### Extrait présenté
********************
Il y a 35 ans, des scientifiques nous alertaient au sujet des répercussions inquiétantes qu’entraînait la pollution provoquée par l’augmentation du gaz carbonique dans l’atmosphère. Au cours des décennies subséquentes, ces alertes sont devenues de plus en plus pressantes, les échéances plus rapprochées, les enjeux plus inquiétants. La menace se précisait : hausse du niveau des mers, intensification de la fréquence et de l’intensité des événements climatiques, modification des zones climatiques, comportant des risques de déclenchement de famines, d’éclosion d’épidémies, de déplacements de population. Une étude du Pentagone recommandait de se préparer à des déclenchements de conflits majeurs, notamment pour l’accès à des ressources vitales telle que l’eau…

Je me souviens qu’il y a environ un quart de siècle, des journalistes qui couvraient l’actualité scientifique rapportaient que des chercheurs atténuaient leurs prédictions et leurs inquiétudes quant à l’avenir, craignant de ne pas être pris au sérieux.
********************
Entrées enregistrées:
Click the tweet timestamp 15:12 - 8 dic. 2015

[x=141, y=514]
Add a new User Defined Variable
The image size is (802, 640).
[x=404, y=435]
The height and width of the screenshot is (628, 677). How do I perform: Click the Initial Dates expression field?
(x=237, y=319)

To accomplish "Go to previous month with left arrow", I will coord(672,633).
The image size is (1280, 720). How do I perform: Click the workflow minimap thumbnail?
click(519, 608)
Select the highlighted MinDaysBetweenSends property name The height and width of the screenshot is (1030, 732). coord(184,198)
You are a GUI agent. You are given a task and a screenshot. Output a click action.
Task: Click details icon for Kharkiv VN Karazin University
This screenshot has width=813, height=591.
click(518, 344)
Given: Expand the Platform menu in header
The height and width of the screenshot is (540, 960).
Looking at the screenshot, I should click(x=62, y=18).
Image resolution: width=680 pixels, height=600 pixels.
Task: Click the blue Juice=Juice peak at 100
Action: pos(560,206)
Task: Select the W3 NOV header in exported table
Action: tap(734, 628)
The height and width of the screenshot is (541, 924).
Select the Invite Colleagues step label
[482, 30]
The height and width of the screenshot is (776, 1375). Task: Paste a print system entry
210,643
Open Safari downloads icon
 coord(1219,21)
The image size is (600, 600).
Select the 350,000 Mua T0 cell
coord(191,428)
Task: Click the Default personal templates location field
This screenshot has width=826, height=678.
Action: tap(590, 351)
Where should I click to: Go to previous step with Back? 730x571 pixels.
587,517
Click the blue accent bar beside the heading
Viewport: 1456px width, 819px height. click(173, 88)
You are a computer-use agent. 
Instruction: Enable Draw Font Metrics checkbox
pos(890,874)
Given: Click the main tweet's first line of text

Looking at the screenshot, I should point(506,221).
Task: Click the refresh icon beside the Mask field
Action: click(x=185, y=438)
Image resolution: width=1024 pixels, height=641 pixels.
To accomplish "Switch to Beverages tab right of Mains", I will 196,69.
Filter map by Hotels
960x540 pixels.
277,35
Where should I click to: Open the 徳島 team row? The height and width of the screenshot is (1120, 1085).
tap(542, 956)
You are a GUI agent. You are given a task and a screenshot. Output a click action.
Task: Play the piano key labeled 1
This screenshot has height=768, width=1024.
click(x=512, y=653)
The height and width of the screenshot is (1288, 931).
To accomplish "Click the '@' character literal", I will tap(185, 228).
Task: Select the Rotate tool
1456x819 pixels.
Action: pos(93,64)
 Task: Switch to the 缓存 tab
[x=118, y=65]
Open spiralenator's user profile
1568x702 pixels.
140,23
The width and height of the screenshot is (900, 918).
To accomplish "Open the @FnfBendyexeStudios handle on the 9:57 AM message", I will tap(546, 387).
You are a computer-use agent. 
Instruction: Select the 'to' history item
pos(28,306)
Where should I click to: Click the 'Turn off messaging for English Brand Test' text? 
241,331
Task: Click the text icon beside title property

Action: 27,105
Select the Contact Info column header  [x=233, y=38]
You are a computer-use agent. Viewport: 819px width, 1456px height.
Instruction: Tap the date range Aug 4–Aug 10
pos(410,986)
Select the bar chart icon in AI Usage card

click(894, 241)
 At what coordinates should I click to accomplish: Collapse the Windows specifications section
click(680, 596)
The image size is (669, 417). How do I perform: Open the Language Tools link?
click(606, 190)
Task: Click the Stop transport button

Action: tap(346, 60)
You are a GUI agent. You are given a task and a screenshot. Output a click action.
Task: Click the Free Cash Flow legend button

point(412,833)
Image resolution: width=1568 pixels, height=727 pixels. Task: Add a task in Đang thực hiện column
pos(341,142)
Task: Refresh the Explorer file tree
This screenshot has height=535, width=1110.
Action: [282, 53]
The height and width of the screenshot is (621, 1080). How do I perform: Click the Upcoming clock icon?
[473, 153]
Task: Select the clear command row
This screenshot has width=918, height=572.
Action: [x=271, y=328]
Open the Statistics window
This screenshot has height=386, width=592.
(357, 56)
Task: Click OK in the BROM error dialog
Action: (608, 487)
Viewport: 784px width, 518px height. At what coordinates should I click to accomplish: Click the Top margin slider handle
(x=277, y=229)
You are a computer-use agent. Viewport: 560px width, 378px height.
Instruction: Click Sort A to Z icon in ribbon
********************
Renvoie mot pour mot tout le passage du texte sur les alertes climatiques, depuis « Je me souviens » jusqu'à « pris au sérieux. ». Ces enregistrements proviennent d'une autre source.

Je me souviens qu’il y a environ un quart de siècle, des journalistes qui couvraient l’actualité scientifique rapportaient que des chercheurs atténuaient leurs prédictions et leurs inquiétudes quant à l’avenir, craignant de ne pas être pris au sérieux.